* **PROBLEM STATEMENT**: Extract the records below from the line containing "The width and" through the line containing "click(366, 290)", both ends included, and repeat them verbatim, leaving out the pictures.

* **DATA FOR THIS EXERCISE**:

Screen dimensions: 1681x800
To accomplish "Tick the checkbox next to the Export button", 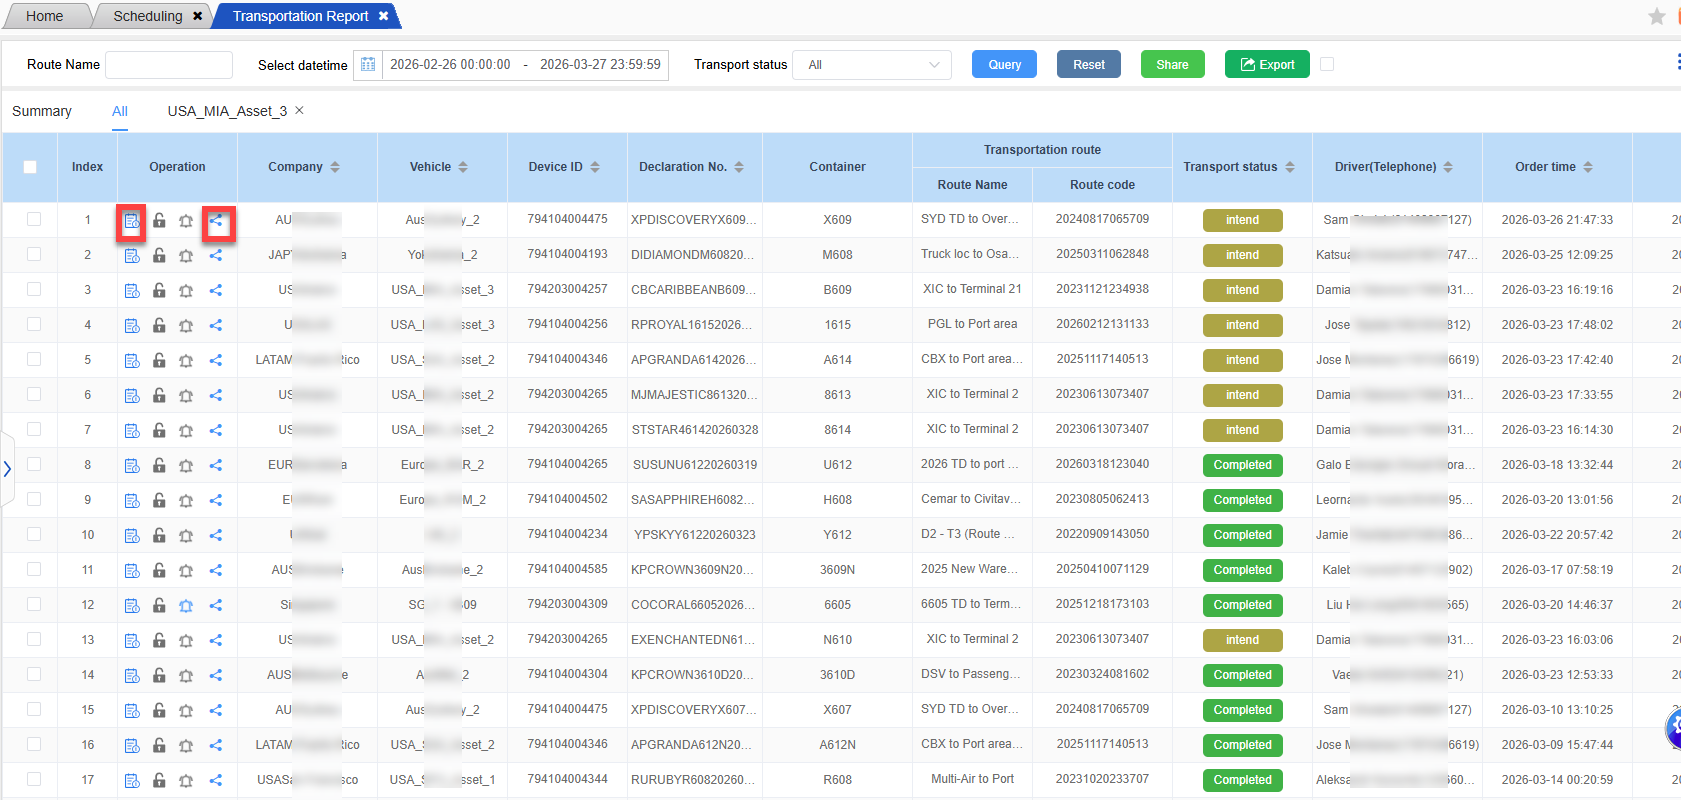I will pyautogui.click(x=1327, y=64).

* * *

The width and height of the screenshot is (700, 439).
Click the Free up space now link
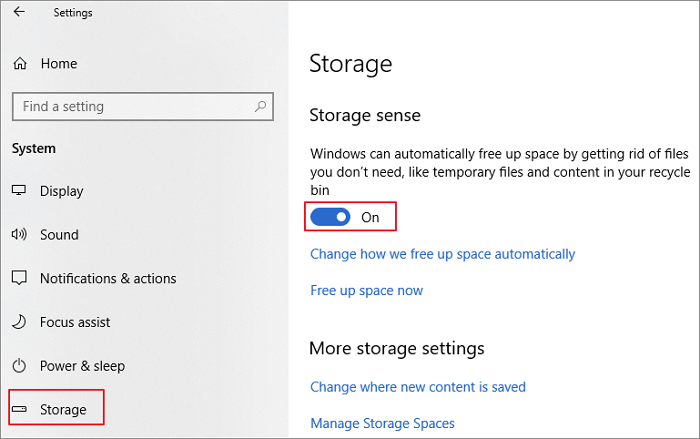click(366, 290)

* **RESULT FOR THIS TASK**:
The width and height of the screenshot is (700, 439).
Click the Free up space now link
click(366, 290)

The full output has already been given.